Instruções das tarefas —
**1.** Segundo a matéria sobre os fóruns de justiça juvenil, em que ano Maria Eduarda Aguiar da Silva obteve a carteirinha da OAB com o nome social?
**2.** Liste as instituições que, segundo a matéria sobre os fóruns de justiça juvenil, participaram dos eventos além dos tribunais de Justiça.
**3.** Prossiga a matéria sobre os fóruns de justiça juvenil a partir da última frase apresentada.

Texto para leitura —
==================================================
Em dois eventos simultâneos sediados no Tribunal de Justiça do Rio de Janeiro, juristas se manifestaram de forma contrária ao encaminhamento de mulheres transexuais e travestis para alas masculinas para cumprimento de medidas socioeducativas. Tais medidas são aplicadas pela Justiça com finalidade pedagógica a adolescentes entre 12 e 18 anos que incidiram na prática de crime ou contravenção penal.
O 7º Fórum Nacional da Justiça Protetiva (Fonajup) e o 25º Fórum Nacional da Justiça Juvenil (Fonajuv) contou com a participação de autoridades de tribunais de Justiça de todo o país, além da OAB, da Defensoria Pública, do Conselho Nacional de Justiça (CNJ), e da Câmara dos Deputados.
Os dois eventos são destinados à avaliação da eficácia de normas protetivas e à proposição de medidas legislativas que versam sobre a criança e o adolescente em situação de vulnerabilidade. Questões como adoção, ensino familiar, direito de liberdade e privacidade são abordadas.
Maria Eduarda Aguiar da Silva, primeira advogada trans a obter a carteirinha da OAB com o nome social, em 2017, fez a palestra de abertura abordando os direitos fundamentais das pessoas lésbicas, gays, bissexuais, travestis, transexuais ou transgêneros (LGBT) em unidades de internação e entidades de acolhimento.
Ela defendeu: "Colocar a mulher transexual em alas do sexo masculino é um desrespeito à identidade. Você tem dados de doenças sexualmente transmissíveis porque existe abuso sexual. Você tem dados de violência física. Elas precisam estar em uma ala feminina"
A preocupação com a vulnerabilidade da população LGBT considera pesquisas que demonstram a violência que ela sofre no país. Um relatório da ONG austríaca Transgender Europe, de novembro de 2018, colocou o Brasil no topo no ranking de homicídios de transexuais e travestis. Um levantamento do Grupo Gay da Bahia (GGB) mostrou que 445 LGBTs foram mortos em crimes motivados por homofobia em 2017, sendo 179 vítima trans.
A advogada Maria Eduarda pontuou que a unidade de cumprimento de medidas socioeducativas pode resultar em uma situação de violência, não cumprindo seu objetivo final de favorecer a ressocialização da transexual e da travesti. Segundo a profissional, deveria ocorrer o encaminhamento imediato para a ala feminina.
Ela argumenta: "O que preconiza o Código do Processo Civil é que não dependem de prova os fatos notórios. Então não precisamos exigir provas da transexualidade de ninguém. Precisamos é ter uma equipe capacitada para identificar e acolher uma pessoa transexual assim que ela esteja naquela unidade. Se ocorrer questionamento sobre a identidade, se forem exigidos exames e análises prolongadas de psicólogos, vai gerar mais sofrimento e mais questionamento dessa pessoa. E enquanto isso, ela ficará onde? Na ala masculina, sofrendo todo tipo de violência? Por isso, a análise tem que ser de imediato".
==================================================
Dados para análise —
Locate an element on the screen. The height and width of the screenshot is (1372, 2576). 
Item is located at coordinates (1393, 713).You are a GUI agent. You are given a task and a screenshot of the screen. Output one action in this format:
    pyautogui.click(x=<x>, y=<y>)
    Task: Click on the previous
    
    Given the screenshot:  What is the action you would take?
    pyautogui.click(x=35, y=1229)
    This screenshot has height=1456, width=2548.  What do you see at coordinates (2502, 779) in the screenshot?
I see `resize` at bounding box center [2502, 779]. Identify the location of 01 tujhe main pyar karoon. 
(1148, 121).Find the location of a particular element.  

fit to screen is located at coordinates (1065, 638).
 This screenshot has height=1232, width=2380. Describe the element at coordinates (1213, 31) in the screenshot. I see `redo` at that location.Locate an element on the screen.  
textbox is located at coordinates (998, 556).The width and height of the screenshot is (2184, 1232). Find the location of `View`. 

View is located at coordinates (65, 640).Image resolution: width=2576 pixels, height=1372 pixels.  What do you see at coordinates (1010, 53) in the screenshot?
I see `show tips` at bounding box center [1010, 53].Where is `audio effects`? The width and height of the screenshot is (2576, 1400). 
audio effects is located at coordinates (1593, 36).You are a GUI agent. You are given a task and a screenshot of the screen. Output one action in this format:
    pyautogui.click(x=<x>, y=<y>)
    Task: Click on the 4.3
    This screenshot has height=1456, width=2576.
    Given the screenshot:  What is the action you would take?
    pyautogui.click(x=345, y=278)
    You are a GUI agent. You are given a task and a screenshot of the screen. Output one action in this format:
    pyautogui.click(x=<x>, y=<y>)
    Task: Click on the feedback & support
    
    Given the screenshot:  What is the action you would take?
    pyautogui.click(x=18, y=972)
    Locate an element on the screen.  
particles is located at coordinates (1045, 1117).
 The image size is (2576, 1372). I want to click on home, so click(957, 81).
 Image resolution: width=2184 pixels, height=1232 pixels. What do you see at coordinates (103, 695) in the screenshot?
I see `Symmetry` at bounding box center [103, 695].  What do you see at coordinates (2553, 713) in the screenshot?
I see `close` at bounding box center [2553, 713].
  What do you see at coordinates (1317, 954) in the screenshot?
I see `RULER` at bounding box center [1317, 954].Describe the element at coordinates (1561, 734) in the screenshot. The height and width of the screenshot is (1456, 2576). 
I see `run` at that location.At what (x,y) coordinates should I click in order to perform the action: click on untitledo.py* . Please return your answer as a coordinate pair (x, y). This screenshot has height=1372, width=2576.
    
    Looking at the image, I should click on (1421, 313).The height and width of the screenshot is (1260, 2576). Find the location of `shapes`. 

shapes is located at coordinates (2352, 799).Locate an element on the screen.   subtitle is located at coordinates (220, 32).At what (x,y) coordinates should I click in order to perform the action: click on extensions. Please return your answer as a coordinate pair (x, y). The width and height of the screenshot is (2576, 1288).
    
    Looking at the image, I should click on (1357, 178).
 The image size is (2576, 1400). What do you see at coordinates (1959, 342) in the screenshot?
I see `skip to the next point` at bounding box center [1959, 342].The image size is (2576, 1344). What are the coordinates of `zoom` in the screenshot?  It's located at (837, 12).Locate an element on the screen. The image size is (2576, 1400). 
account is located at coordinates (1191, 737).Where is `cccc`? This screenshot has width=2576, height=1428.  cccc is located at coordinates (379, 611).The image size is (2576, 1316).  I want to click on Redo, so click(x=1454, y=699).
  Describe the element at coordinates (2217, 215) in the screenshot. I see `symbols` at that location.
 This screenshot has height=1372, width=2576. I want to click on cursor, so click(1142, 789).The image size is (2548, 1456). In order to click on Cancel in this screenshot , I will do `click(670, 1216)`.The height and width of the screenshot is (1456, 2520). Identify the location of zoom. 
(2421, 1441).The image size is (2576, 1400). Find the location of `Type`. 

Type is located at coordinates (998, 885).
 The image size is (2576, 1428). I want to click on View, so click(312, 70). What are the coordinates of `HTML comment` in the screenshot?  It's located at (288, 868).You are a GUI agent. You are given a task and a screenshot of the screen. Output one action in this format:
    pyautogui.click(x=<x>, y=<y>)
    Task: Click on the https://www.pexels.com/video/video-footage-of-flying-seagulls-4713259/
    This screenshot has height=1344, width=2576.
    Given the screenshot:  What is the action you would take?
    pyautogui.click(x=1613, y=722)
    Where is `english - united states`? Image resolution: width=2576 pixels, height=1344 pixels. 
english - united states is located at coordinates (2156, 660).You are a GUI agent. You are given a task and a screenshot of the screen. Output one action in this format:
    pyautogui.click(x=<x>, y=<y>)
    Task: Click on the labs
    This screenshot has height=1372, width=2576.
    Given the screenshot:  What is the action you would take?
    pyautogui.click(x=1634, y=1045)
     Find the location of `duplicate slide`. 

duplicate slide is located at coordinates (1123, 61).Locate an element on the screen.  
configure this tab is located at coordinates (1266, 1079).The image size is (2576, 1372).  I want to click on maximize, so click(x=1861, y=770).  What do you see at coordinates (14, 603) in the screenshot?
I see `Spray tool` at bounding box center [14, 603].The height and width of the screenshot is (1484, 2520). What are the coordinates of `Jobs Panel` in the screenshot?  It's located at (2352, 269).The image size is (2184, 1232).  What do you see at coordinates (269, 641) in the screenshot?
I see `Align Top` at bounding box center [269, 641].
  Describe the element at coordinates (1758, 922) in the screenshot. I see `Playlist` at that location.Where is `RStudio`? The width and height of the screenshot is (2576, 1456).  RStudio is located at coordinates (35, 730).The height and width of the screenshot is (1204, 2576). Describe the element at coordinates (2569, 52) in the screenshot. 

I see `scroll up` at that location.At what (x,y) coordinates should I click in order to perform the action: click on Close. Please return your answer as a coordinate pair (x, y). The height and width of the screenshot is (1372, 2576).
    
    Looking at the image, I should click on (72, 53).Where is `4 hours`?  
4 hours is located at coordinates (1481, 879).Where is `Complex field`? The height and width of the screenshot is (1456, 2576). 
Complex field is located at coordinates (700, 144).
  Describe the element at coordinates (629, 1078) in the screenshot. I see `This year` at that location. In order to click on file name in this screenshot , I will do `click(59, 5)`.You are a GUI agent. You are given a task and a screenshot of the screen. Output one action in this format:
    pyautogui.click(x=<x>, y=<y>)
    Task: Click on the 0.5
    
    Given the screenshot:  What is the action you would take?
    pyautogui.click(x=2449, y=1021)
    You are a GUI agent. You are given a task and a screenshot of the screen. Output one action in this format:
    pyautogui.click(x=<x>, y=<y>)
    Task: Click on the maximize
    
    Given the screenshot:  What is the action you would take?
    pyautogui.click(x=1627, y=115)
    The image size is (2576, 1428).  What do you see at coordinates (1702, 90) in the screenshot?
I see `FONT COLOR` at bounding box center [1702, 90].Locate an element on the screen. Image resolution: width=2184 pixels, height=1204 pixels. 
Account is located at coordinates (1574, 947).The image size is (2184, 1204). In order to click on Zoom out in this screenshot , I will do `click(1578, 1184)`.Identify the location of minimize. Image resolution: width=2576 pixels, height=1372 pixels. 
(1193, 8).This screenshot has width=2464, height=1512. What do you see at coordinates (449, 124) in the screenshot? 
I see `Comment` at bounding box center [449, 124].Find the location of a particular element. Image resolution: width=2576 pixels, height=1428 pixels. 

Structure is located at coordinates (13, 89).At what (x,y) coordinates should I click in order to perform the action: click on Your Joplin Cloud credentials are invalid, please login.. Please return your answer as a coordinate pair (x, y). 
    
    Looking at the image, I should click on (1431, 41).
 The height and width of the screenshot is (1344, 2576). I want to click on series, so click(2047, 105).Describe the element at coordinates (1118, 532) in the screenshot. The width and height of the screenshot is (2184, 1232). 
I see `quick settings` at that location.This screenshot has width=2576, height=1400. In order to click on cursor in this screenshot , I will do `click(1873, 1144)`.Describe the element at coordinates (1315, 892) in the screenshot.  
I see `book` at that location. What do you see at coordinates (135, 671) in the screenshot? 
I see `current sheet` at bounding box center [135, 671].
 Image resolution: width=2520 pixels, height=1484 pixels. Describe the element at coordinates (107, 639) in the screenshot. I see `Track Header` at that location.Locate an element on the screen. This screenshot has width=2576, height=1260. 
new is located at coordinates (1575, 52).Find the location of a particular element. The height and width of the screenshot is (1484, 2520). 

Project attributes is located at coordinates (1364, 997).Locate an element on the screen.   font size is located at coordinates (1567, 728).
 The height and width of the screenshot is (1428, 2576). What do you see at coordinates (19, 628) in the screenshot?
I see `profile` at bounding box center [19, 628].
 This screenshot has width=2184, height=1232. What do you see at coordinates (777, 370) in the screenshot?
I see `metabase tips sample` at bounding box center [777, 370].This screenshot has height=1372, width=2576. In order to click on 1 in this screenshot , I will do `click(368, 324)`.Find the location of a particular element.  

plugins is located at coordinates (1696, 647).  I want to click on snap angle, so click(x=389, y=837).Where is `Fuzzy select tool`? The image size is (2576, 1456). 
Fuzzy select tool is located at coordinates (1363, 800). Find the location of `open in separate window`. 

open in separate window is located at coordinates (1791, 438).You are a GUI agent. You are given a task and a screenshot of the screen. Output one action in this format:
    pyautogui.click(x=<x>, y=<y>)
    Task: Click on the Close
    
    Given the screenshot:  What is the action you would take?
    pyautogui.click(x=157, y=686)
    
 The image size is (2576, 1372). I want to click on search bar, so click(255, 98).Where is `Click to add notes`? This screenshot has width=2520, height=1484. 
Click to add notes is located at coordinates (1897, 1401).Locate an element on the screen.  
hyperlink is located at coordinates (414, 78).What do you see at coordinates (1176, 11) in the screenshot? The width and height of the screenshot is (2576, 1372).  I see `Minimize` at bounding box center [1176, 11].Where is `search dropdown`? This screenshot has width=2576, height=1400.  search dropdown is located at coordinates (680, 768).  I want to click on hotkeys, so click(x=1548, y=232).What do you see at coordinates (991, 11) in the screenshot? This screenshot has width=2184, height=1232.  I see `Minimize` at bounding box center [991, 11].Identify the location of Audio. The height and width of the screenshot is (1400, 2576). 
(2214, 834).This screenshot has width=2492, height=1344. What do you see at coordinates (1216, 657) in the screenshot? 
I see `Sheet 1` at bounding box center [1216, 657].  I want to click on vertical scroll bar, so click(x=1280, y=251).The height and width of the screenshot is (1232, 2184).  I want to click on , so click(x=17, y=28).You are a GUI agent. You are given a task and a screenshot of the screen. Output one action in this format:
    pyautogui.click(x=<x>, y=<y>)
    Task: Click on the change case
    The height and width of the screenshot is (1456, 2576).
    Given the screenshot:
==================================================
Respostas por tarefa —
**1.** Em 2017.

**2.** OAB, Defensoria Pública, Conselho Nacional de Justiça (CNJ) e Câmara dos Deputados.

**3.**
Maria Eduarda lamentou que, na maior parte dos casos, a mulher transexual só consegue ser transferida para a ala feminina após obter liminar na Justiça.
A advogada ainda pontuou que existem riscos para a ala feminina, devido à transfobia, que criminaliza previamente as pessoas transexuais, considerando-as “possíveis fraudadores e estupradores antes da ocorrência do cometimento de um crime”.
Para a advogada, “essa é uma mentalidade que reproduz a transfobia que precisamos combater dentro das instituições. Não conheço nenhum caso de transexuais que tenham agredido sexualmente mulheres em alojamentos nos prédios públicos ou em alas hospitalares".
A juíza titular da Vara de Execução de Medidas Socioeducativas do Distrito Federal, Lavínia Tupy Vieira Fonseca, passou a defender uma ala específica para a população trans após acompanhar a situação de uma adolescente de 14 anos.
Ela relatou: "Quando o caso chegou ao meu conhecimento, vi logo que era impraticável manter uma transexual num bloco masculino. E, na internação provisória, eu a encaminhei para o bloco feminino. De lá pra cá, já fizemos diversos estudos de caso. É um trabalho que aprendemos todo dia. Hoje, acho que deve ser um local específico para transexuais. Porque até entre as meninas há uma intolerância. Elas aceitam mais que os meninos. Isso é fato. Mas há muita rixa e muita ocorrência disciplinar, provocações. Tem ocorrido com certa frequência todos os meses".